As of April 2012, Ealing Council had nearly 15,000 people on its housing waiting list and demand for social and affordable housing in Ealing remains massively high.
The Liberal Democrats believe we need more investment in house building to tackle this shortage and to give the economy a much needed boost. Mrs Thatcher's Tory Government encouraged Council tenants to buy their own homes, but it handicapped local authorities like Ealing by not allowing them to use the income to reinvest in their housing stock leaving councils with a chronic shortage and ageing stock. Investment by the New Labour Government in building new social housing was too little, too late.

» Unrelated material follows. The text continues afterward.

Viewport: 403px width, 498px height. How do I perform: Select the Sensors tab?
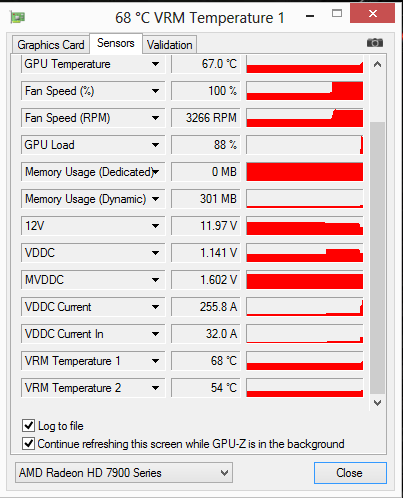pyautogui.click(x=116, y=43)
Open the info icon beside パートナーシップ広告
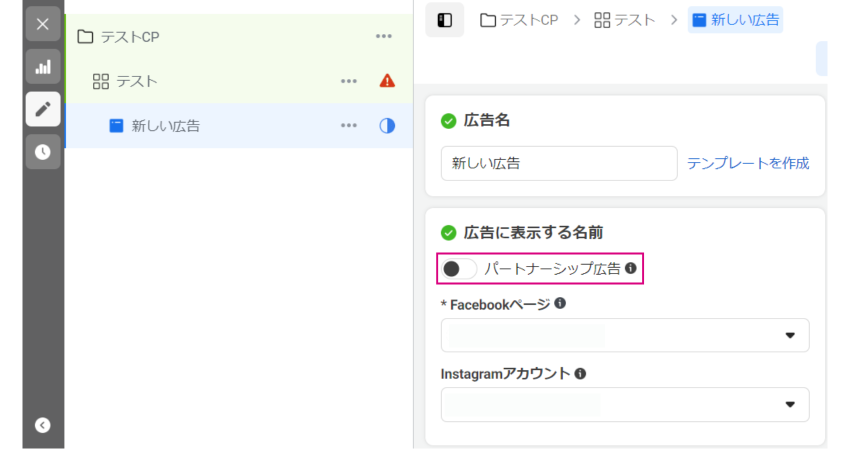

The Liberal Democrats in the coalition Government have given local authorities much greater control over their housing finances and, as a result, more flexibility in managing and improving their housing stock to meet future demand. The Government has also allocated £5.1 million in New Homes Bonus grants to Ealing in 2013/14 for delivering 1335 new homes and bringing back 281 empty homes back into use including 670 affordable units.
Sadly, Ealing Council appears to be wedded to pretty much building on sites along the Uxbridge Road corridor. Homes are needed across the borough and not just along the Uxbridge Road.
Ealing Council for a long time has not used government powers as much as it should have, to bring back more homes into use. Only six months ago there were nearly 3,000 empty private properties, and many had been empty for over three years! These buildings are an eyesore and attract anti-social behaviour.
One example of this is the former Henry Paul Undertakers property at 3-7 Uxbridge Road in Hanwell which has been vacant for more than two years. The council should be doing more to bring sites like this back into use, but until my colleague Liberal Democrat Councillor Nigel Bakhai contacted them, Council officers had not even identified this site in a very prominent location as an empty property!
It is also crucial that Ealing Council maintains its housing stock in good state of repair but the last two housing repair contractors have failed to deliver on this front. These two contacts handed out by Ealing Council to Keirs, and to Morrisons, did not deliver as they were expected to. Council tenants deserve better.